Your task is to copy every line of the entries that holds the word "dành".

Records shown Block Start

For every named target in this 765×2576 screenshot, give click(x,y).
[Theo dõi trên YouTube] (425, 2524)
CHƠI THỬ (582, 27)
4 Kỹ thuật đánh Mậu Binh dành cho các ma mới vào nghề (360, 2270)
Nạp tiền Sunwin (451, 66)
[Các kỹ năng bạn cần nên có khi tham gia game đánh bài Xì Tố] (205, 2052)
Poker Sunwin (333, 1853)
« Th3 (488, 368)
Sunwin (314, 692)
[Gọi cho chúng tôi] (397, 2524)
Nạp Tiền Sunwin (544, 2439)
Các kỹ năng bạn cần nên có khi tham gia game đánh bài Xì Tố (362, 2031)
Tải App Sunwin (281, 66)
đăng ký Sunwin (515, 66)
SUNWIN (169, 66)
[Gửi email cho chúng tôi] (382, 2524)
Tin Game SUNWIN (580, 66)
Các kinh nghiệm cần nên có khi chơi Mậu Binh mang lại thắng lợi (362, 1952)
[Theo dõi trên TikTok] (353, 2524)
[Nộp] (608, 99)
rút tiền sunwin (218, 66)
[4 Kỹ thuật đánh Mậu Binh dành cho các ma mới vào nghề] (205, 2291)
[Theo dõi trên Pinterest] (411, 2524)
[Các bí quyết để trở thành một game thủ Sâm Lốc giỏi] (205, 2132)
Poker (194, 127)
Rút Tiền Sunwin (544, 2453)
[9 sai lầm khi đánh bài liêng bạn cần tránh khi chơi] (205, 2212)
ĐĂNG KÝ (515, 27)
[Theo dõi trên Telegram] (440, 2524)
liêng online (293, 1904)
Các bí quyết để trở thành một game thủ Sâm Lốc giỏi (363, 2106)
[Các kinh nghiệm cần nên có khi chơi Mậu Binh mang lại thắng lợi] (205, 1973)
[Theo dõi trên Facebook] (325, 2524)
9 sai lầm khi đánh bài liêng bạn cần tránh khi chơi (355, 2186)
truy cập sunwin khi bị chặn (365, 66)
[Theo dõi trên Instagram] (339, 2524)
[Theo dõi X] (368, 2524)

Records shown Block End

Output of the task:
4 Kỹ thuật đánh Mậu Binh dành cho các ma mới vào nghề (360, 2270)
[4 Kỹ thuật đánh Mậu Binh dành cho các ma mới vào nghề] (205, 2291)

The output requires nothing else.